Transports régionaux : les usagers du quotidien vont-ils rester sur le quai ?

Les propositions des ASSOCIATIONS TALENCE-MEDOQUINE et TRANS’CUB // Point presse du 1° juin 2021.

Dans leurs déclarations de campagne, la plupart des candidats délaissent les enjeux locaux de l’amélioration des transports du quotidien, qui intéressent pourtant tous les habitants-électeurs de la région. Nous avons alors interpellé l’ensemble des têtes de liste girondines et leur avons soumis quatre propositions qui améliorent les conditions d’accès à la métropole régionale, la 3éme agglomération la plus embouteillée de France.

1ème proposition : réguler le trafic poids lourds en transit, et notamment le point noir de la rocade bordelaise
avec l’expérimentation de la contribution spécifique poids lourds.

La loi climat qui vient d’être adoptée permet aux Régions d’expérimenter la contribution spécifique poids lourds sur des itinéraires sans péages. La région Nouvelle Aquitaine est directement concernée par la portion de la RN 10 de Poitiers au sud de Bordeaux. Cet itinéraire gratuit, plus court que celui de l’autoroute A 10, est largement utilisé par les poids lourds en transit, qui dégradent une infrastructure que la plupart d’entre eux, les internationaux, ne financent pas. Ces poids lourds empruntent la rocade bordelaise. La perception d’une contribution spécifique pour les poids lourds en transit, permettrait de réguler le trafic sur ces deux axes, en particulier aux heures de pointe et sans pénaliser l’économie locale, tout en améliorant la sécurité routière et en diminuant les pollutions .

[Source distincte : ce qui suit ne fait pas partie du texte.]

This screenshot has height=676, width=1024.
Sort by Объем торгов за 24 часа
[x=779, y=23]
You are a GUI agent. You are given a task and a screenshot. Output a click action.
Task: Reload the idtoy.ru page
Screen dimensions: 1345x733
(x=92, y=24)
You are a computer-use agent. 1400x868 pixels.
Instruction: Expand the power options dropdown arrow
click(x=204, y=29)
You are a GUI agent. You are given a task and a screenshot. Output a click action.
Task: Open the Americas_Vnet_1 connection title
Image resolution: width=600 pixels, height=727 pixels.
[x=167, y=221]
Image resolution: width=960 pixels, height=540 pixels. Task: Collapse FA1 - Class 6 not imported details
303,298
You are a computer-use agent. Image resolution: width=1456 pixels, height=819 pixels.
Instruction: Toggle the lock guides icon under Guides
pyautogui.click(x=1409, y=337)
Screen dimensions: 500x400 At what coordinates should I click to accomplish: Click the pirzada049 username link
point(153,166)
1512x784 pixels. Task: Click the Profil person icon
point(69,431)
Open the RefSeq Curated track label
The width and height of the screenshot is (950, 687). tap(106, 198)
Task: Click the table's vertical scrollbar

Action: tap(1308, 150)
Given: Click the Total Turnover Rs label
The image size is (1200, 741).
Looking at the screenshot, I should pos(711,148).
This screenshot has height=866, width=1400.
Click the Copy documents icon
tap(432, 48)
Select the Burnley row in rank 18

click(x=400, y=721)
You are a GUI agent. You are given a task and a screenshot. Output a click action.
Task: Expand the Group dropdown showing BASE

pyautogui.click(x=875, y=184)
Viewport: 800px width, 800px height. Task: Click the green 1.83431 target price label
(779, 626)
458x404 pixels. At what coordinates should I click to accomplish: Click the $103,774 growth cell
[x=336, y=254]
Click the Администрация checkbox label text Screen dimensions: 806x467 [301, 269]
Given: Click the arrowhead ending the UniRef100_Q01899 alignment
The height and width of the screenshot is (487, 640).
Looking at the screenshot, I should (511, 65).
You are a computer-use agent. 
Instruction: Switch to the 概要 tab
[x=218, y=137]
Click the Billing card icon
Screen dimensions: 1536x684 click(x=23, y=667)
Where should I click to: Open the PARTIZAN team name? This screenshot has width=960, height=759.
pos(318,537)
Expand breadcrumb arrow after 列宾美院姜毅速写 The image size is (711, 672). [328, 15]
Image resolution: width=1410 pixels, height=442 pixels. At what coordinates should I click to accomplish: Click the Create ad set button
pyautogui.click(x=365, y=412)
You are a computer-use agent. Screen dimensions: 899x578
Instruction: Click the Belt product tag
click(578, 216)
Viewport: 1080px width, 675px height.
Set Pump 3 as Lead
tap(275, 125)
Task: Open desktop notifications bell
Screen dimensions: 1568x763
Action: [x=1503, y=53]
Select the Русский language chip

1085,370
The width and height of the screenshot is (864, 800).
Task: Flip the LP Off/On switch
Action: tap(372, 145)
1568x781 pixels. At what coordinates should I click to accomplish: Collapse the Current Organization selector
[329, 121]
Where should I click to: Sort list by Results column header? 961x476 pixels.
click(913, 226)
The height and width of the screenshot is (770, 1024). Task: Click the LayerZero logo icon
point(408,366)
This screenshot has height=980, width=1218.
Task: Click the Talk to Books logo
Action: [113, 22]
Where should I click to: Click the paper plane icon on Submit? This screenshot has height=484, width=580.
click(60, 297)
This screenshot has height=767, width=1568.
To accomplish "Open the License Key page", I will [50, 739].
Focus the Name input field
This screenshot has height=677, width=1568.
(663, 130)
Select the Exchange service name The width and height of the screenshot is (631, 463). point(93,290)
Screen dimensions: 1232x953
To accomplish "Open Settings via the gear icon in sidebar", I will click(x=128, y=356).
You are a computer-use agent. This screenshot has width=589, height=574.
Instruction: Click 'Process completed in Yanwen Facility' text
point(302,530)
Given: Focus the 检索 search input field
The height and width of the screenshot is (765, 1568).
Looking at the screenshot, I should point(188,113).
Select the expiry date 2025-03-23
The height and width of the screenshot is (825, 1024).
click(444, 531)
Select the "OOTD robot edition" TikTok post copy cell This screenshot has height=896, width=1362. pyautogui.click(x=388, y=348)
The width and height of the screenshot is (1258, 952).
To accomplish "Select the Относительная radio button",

2ème proposition : mettre en place une politique tarifaire équitable et multimodale pour tous les TC. En tant que responsable des transports collectifs routiers (cars départementaux) et ferrés (TER), la Région Nouvelle Aquitaine doit, avant d’augmenter le nombre de trains, harmoniser les tarifs pour remplir des TER qui, aujourd’hui, circulent à vide à 70% en moyenne,. Pour cela, il y a lieu de mettre en place une politique tarifaire équitable, incitative et multimodale :

  • en adaptant la tarification des TER, actuellement au kilomètre, avec celle, forfaitaire, des cars
    départementaux (2 € par voyage)
  • en mettant en œuvre rapidement un pass multi transports ; ce sujet n’avance pas depuis des années.

3éme proposition : réouvrir au plus tôt la gare TER de la Médoquine, qui deviendra le pôle d’échanges le plus
important de l’agglomération après Bordeaux-Saint-Jean. Malgré les déclarations qui lui sont extrêmement favorables, tout est fait pour retarder ce projet. On relance des études déjà faites. On annonce des coûts qui explosent, et sont incomparablement plus élevés que les derniers chantiers de même nature réalisés : Mérignac-Arlac et Pessac-Alouette. On ne prévoit maintenant sa réouverture qu’en 2025 au plus tôt , alors qu’elle aurait pu l’être dès 2022 s’il y avait eu une réelle volonté.

4ème proposition : améliorer réellement la circulation des TER entre Bordeaux et Langon. La création d’une troisième voie ferroviaire entre Bordeaux et Saint Médard d’Eyrans au coût pharaonique de 930 M€ serait, nous dit-on, nécessaire pour le RER ; ceci est rigoureusement faux ; elle n’aurait en réalité d’intérêt que dans le cas hypothétique de la mise en service de la LGV vers Toulouse . En tout état de cause, elle n’a pas à être financée par la Région aux dépens de la desserte locale vers Langon . En revanche, un aménagement de la gare de Beautiran pour seulement 50 M€ permettra aux trains du quotidien de se dépasser et ainsi, d’améliorer l’exploitation de la ligne : fréquences renforcées et temps de parcours réduits.